This project is a Solar power usage optimization system for residential home. It is a set of software components and services scheduling and optimizing devices of a residential home to optimally use solar generated power.
As detailed in section 3, the use of solar panels, electric cars and software optimizations allow us to save at the very minimum USD 2,500 per year and to reduce our carbon emissions by more than 7.1 tons of CO2 per year.
Back in May 2021, I installed solar panels on my roof. As a software engineer concerned by the global warming I decided to develop an optimization system to reduce my carbon footprint. As I would like this project to benefit other and to keep it growing I decided to share it publicly.
Optimizing requires having good understanding of what to optimize. In this particular case, it means which devices or appliances. I started collecting data from my electrical panel by installing sensors and within a few weeks I was able to identify the most energy-intensive devices. Here is the Pie chart of a full year.
I decided to focus on the following four devices (in order of priority):
- The electric car charger
- The HVAC (Heating, Ventilation, and Air Conditioning)
- The water heater
- The pool pump
An optimization system also requires metrics. My motivation being environmental and knowing that a significant part of the electricity produced by the utility companies of my city come from fossil energies, I decided to measure the performance of the system as the ratio of energy used from the solar panel over the total energy used. It means that the objective of the system is to fit as much as possible the home electricity needs in the time frame the solar panels are producing.
I have defined two measurable goals:
- The electric car should be charged at 100% with solar produced energy
- The home energy consumption (including the car charger) must be covered at more than two third by the solar energy
From January 2023
to December 2023
, the entire home energy consumption has been covered by solar energy at 77%
.
The following diagram represents the distribution of the energy consumption of my home over the last twelve months since I started this project. It also includes the per-month ratio of energy used which originated from the solar panels (light blue).

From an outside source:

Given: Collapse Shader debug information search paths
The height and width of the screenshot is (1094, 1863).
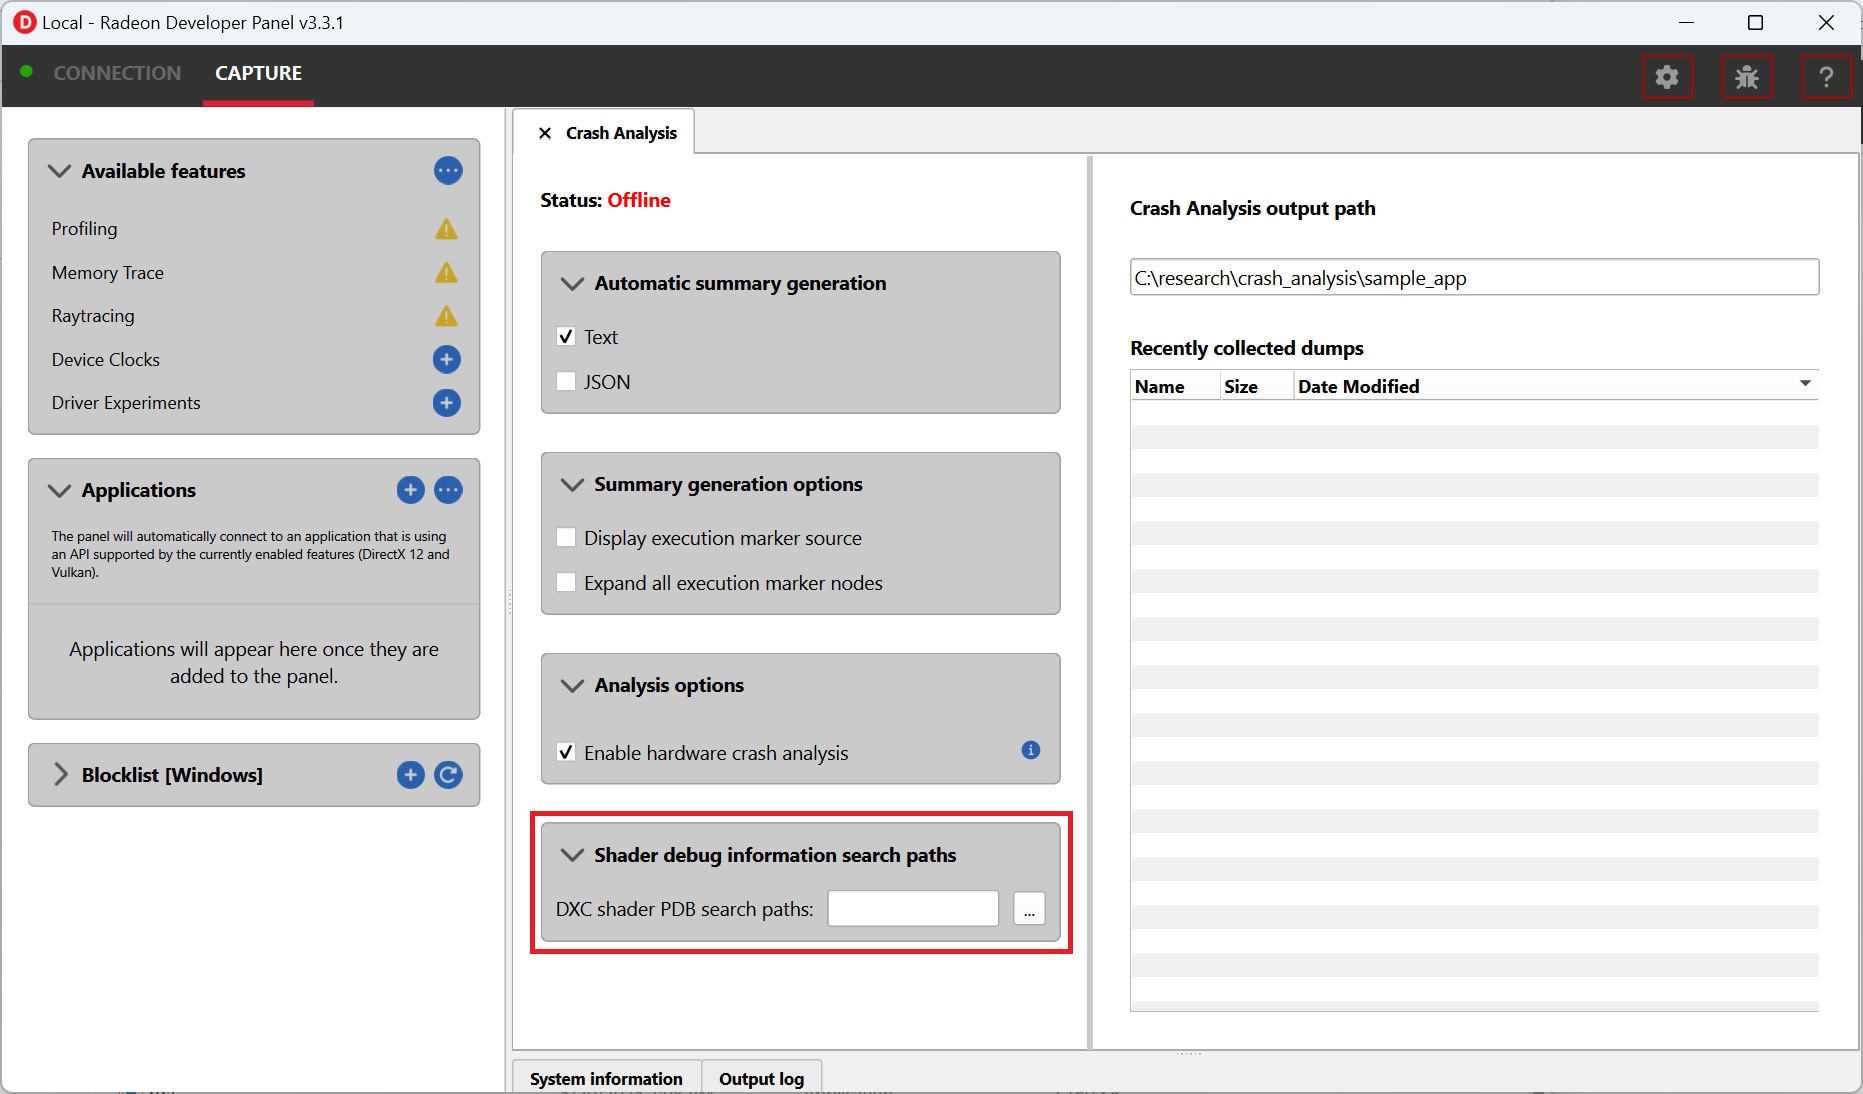Looking at the screenshot, I should [x=572, y=855].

The system is split into various python modules running on a Raspberry Pi 4. They provide services such as weather forecast, instant power consumption records, solar panels power prediction, home thermal model, HVAC performance model, appliances controls and a scheduler. In a modest way, this is also learning system. Indeed, it collects data and uses this data to generate models which influence the system decisions.
This project also includes some basic Home Assistant integration to ease the monitoring and control of the system as seen in the following screen capture.
Each module runs in a dedicated process and implements specified interfaces such as Sensor or Task. Alternatively or in addition, a module can expose its own original Service interface. The inter-processes communication relies on the pyro5 remote objects communication library. Each service, sensor or task is registered to the pyro5 nameserver under the home-manager
namespace. The services are under the home-manager.service
sub-namespace, the sensors under the home-manager.sensor
sub-namespace and the tasks are under the home-manager.task
sub-namespace. For instance, the task responsible of the HVAC system is implemented by the hvac module and registered as home-manager.task.hvac
to the nameserver.
Sensor modules represent the sensor information of a device such the temperature and the humidity for a regular weather station.
The car_sensor (home_manager.sensor.car
) module provides electric car information such as the current state of charge and mileage.
The power_sensor (home_manager.sensor.power
) module provides instantaneous power consumption and power production readings. It also provides power reading over a certain period of time such as one minute, one hour or one day. This sensor is used by the scheduler to build power consumption statistics leading to task scheduling decisions. Some tasks such as the car_charger also uses this sensor.
The power_simulator (home_manager.{sensor,service}.power_simulator
) module represents the solar panels configuration I have on my roof. Using the pvlib library it is able to predict power production.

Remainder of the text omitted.